The variant of the solution according to the invention, in which a film of at least partly transparent varnish applied to the applicator roll is transformed into a distribution, defining a three-dimensional structure, by digitally controlled gas- or compressed air nozzles or jets of gas or compressed air, has several advantages over digital print heads which operate according to the ink-jet printing method. A significant advantage is in particular that gas or compressed air nozzles are not susceptible to wear or are hardly subject to wear compared to varnish jet print heads and are thus very easy to maintain. In contrast, varnish jet print heads are at great risk of becoming blocked. The susceptibility to wear thereof is also relatively high. The specific local displacement of a film of varnish applied to the applicator roll by gas- or compressed air nozzles according to the solution variant of the invention allows the addition of particles which increase abrasion resistance in the varnish used to produce the three-dimensional surface structure. Accordingly, a preferred configuration of the invention provides that the varnish contains hard particles, preferably corundum particles. However, in the case of varnish jet print heads, it is virtually impossible to use a varnish containing hard particles due to the print head wear and to the risk of blockage increased thereby. Furthermore, digital gas or compressed air nozzles suitable for the solution variant according to the invention are much more cheaply available than digital varnish jet print heads.
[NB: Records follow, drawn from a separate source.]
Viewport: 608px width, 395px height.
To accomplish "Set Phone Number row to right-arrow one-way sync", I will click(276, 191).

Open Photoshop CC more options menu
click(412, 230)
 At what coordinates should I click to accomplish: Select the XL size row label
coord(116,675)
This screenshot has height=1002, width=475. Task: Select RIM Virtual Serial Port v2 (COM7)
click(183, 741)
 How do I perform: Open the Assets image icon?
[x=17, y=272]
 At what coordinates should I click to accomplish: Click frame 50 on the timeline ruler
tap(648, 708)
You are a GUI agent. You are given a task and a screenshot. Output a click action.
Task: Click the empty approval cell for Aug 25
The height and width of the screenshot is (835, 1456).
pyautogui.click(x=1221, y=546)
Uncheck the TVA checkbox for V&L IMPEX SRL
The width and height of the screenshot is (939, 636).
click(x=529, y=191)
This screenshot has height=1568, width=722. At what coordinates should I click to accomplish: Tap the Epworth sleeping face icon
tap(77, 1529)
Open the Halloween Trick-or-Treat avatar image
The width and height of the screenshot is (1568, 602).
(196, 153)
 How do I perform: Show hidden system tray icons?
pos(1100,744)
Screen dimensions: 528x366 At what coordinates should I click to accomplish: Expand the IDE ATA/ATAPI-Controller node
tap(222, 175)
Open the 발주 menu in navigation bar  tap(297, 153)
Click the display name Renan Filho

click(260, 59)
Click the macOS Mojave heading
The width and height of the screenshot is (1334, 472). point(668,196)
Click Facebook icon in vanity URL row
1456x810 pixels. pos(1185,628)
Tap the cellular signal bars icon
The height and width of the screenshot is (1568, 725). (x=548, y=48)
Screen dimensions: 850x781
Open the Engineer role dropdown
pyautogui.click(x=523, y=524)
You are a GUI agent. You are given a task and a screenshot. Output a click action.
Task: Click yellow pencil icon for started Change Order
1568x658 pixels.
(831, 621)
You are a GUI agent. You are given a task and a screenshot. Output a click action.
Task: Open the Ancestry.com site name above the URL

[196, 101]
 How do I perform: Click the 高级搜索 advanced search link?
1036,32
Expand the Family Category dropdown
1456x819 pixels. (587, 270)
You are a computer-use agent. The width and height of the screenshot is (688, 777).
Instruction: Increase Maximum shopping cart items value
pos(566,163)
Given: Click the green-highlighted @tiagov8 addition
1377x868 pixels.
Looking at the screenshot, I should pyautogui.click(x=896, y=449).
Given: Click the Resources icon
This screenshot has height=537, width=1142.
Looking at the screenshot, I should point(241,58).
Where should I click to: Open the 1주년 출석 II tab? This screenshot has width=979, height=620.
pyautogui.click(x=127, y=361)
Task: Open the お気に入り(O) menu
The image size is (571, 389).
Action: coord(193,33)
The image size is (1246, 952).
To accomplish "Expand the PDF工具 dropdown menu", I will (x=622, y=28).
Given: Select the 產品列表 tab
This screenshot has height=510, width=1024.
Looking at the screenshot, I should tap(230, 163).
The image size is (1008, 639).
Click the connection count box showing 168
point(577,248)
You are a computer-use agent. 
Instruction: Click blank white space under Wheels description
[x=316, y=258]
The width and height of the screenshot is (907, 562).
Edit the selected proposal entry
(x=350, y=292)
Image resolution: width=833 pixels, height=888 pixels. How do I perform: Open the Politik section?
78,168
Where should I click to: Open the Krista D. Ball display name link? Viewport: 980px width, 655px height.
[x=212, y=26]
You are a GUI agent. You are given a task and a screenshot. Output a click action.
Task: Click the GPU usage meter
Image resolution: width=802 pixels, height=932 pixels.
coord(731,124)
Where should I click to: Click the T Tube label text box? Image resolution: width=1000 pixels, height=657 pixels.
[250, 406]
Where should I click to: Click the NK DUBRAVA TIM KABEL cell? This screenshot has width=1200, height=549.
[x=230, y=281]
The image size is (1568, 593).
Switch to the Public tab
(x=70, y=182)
Furthermore, tests have shown that the solution variant according to the invention and characterised by the use of digital gas or compressed air nozzles allows significantly higher print speeds than the variant using only conventional varnish jet print heads.
A further advantageous configuration of the invention is characterised in that the varnish applied to the applicator roll is pre-dried or pre-cured thereon or in that associated with the applicator roll is a radiation source or a heating device, which is configured to pre-dry or pre-cure on the applicator roll the varnish which has been applied thereto. This counteracts a run (flow) of the three-dimensional varnish structure produced on the applicator roll, as a result of which the resolution (definition) of the structured varnish surface produced on the board-shaped workpiece can be improved.
A further preferred configuration of the invention provides that the applicator roll is rubberised and/or bowed. This configuration also plays a part in improving the resolution of the structured varnish surface produced on the board-shaped workpieces. An applicator roll sleeve consisting of rubber or of a rubber-like material counteracts a flow of the varnish structure produced on the applicator roll and can compensate for unevennesses in the board-shaped workpiece to be printed. A bowed configuration of the applicator roll furthers the achievement of a uniform vertical distribution of the varnish structure over the width of the applicator roll.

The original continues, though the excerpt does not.